Último tren, última estación

Maxi Olariaga

BARBANZA

19 jun 2011 . Actualizado a las 06:00 h.

Ahí le tienen. Muerto, desvencijado, artrítico, retorciéndose sobre las vías oxidadas por las que discurrió su vida. Tal vez un día llevó a la guerra a incautos soldados cantando viejas canciones de camaradas y trincheras. También acogería a viajantes de comercio, a prostitutas y a tahúres, a ingenieros a braceros y a vagabundos.
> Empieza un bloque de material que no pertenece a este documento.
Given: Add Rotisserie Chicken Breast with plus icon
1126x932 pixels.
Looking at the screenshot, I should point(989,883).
A niños que corrían alegres por los pasillos jugando al escondite, ajenos a la vida que les esperaba abierta en canal al final del trayecto.
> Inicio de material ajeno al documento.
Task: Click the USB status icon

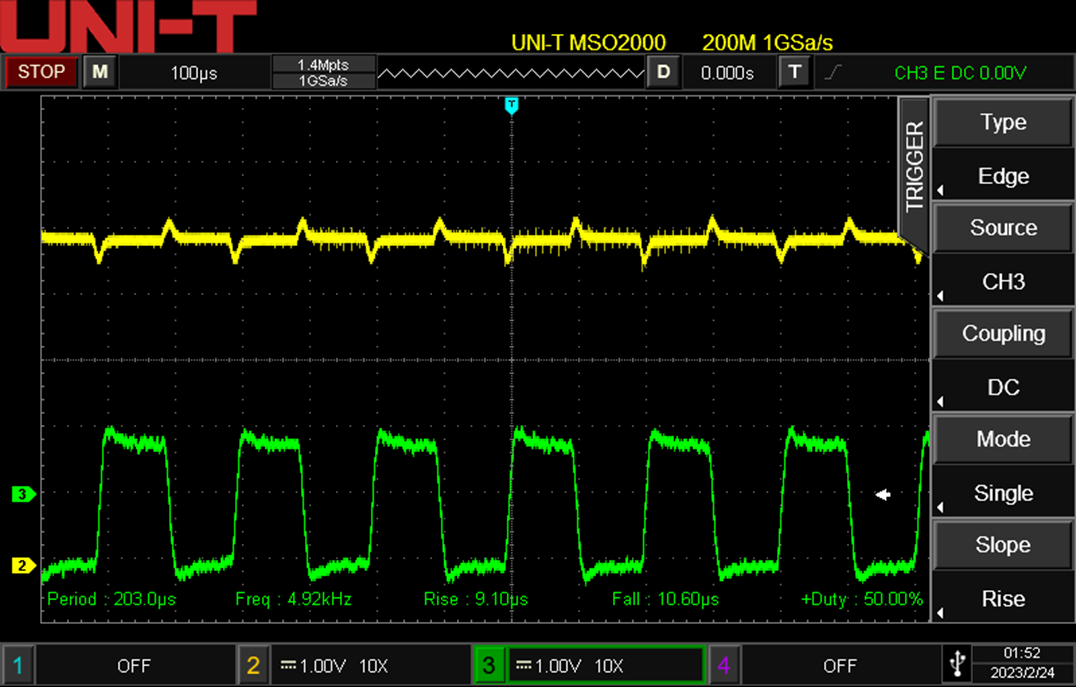Action: 956,664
Viajó esta máquina resoplando bajo los cielos de las cuatro estaciones y transportó viajeros y mercancías de norte a sur y de este a oeste, arrastrando a una decena de vagones mientras los bronquios de acero y carbón de su alma alimentada por el fuego, fueron sanos, fuertes y brillantes como las lunas de Enero.
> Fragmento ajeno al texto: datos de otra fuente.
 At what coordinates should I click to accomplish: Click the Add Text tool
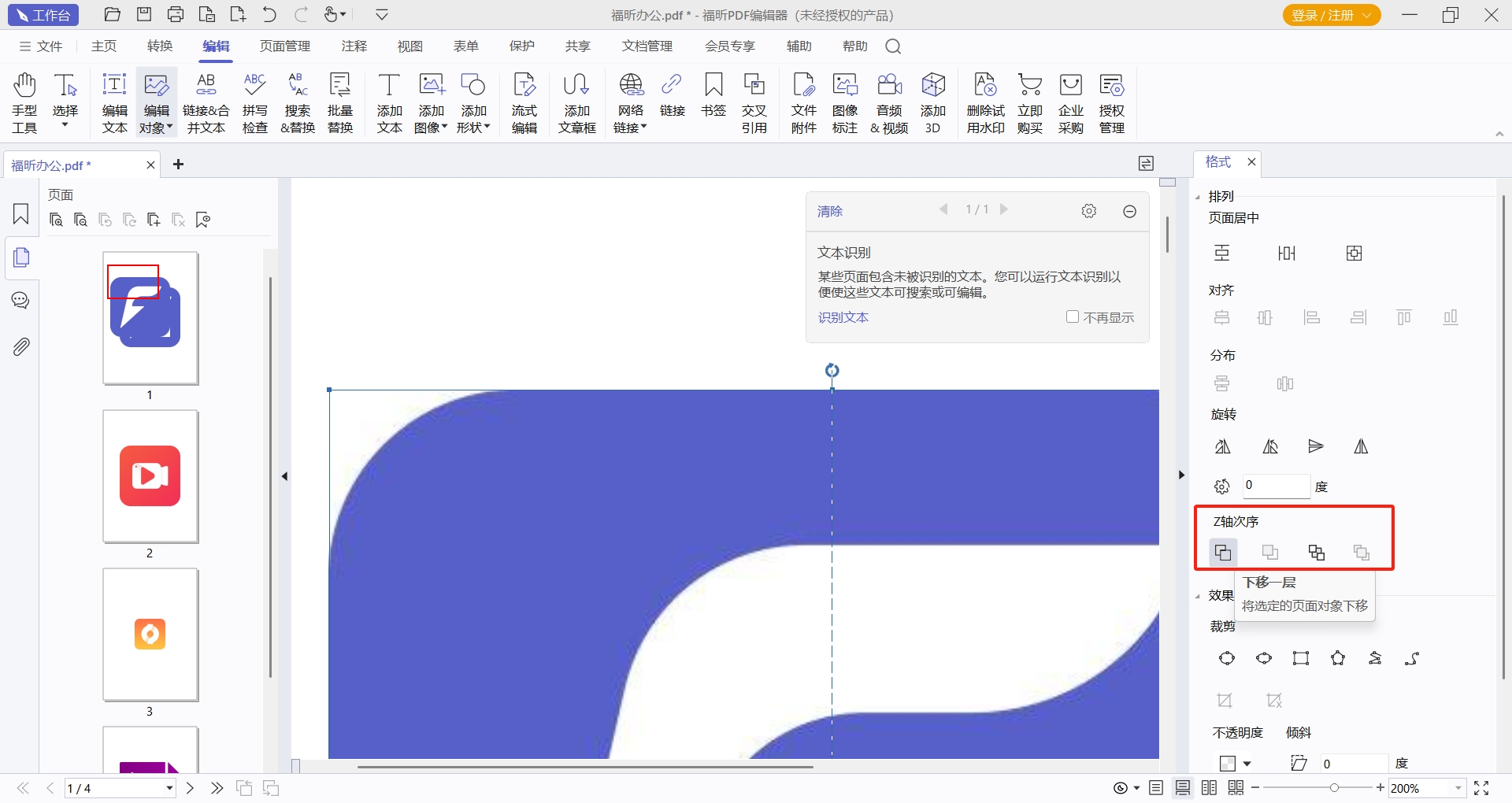click(x=389, y=103)

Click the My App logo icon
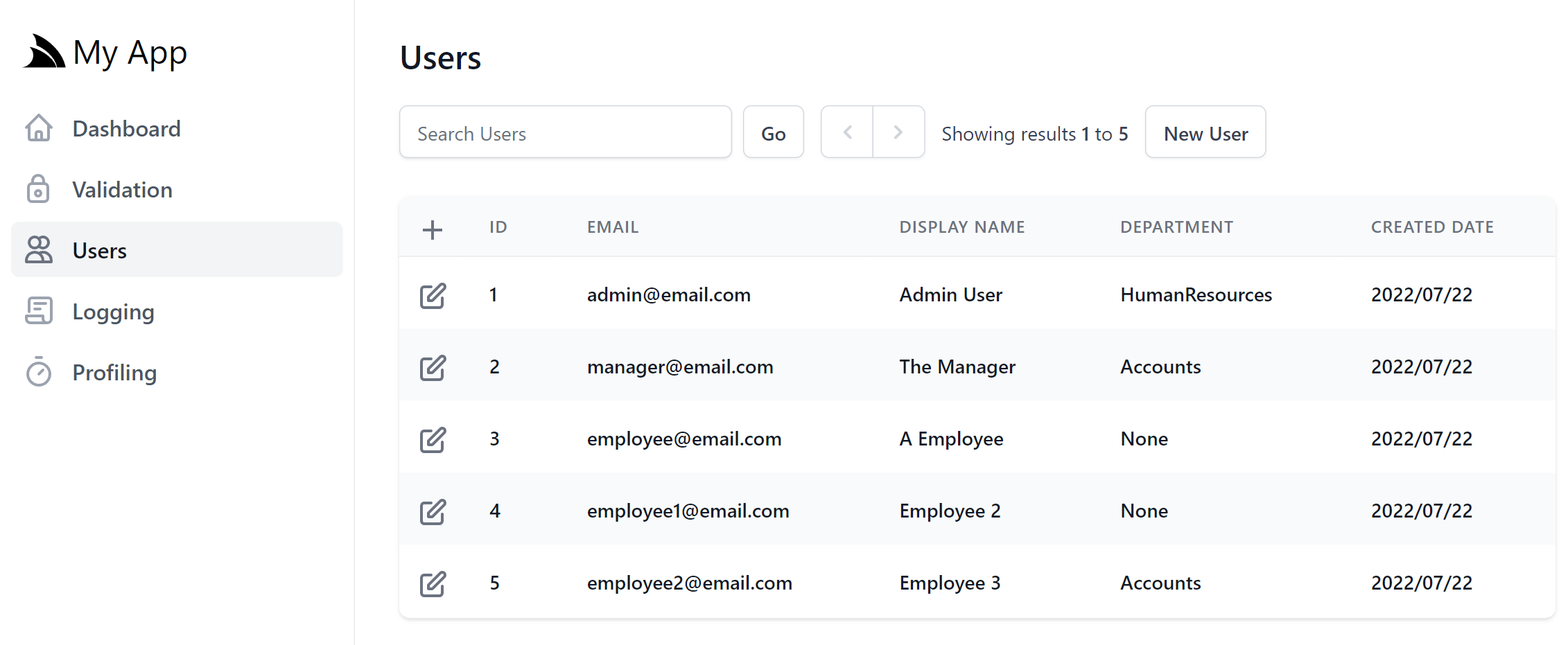point(44,52)
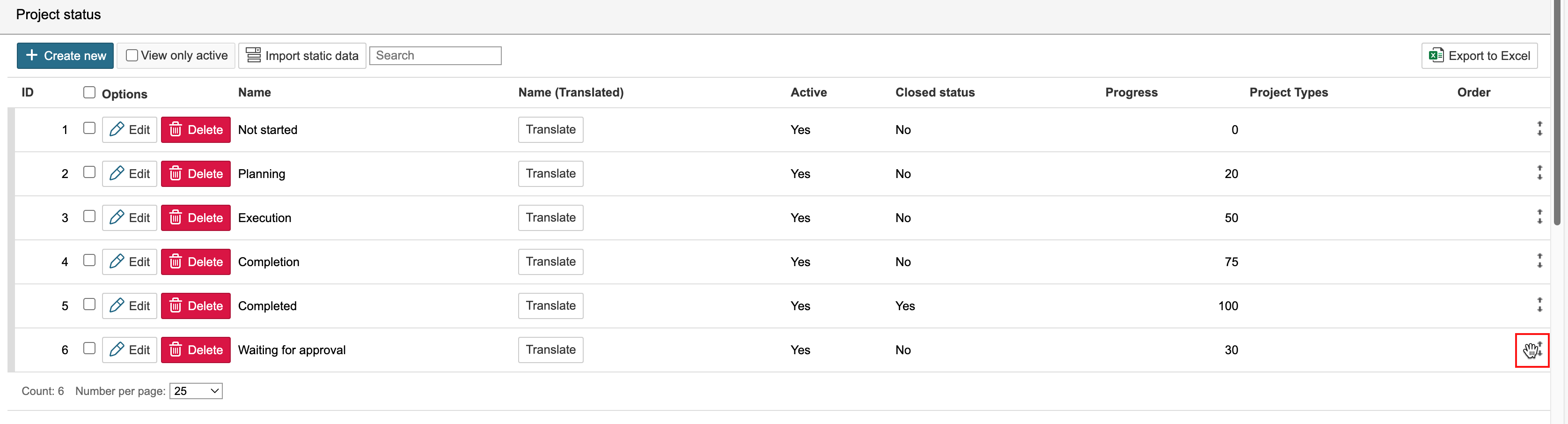Image resolution: width=1568 pixels, height=424 pixels.
Task: Click the Name column header
Action: click(255, 93)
Mi abuelo Pepe me decía mientras liaba sus cigarrillos de picadura que yo no me moriría sin ver el tren circundar el Barbanza, desde Rianxo hasta monte Louro ida y vuelta. Se lo había asegurado un gran amigo que había sido ministro de la Guerra en los tiempos de la Dictadura de Primo de Rivera. En aquellos días mi abuelo le escribía pidiéndole un buen destino para los mozos que en Noia le recomendaban sus madres y el ministro le contestaba enseguida de puño y letra: «Pepe, no te preocupes por ese chico. Se queda aquí en el Ministerio tan pronto haga la instrucción». Y a ese tren se subía el nuevo soldado con su pobre petate al hombro, seguro de que no iría a defender los territorios españoles en África y de que, por ello, su vuelta a casa antes de emigrar definitivamente a la Argentina, estaba asegurada.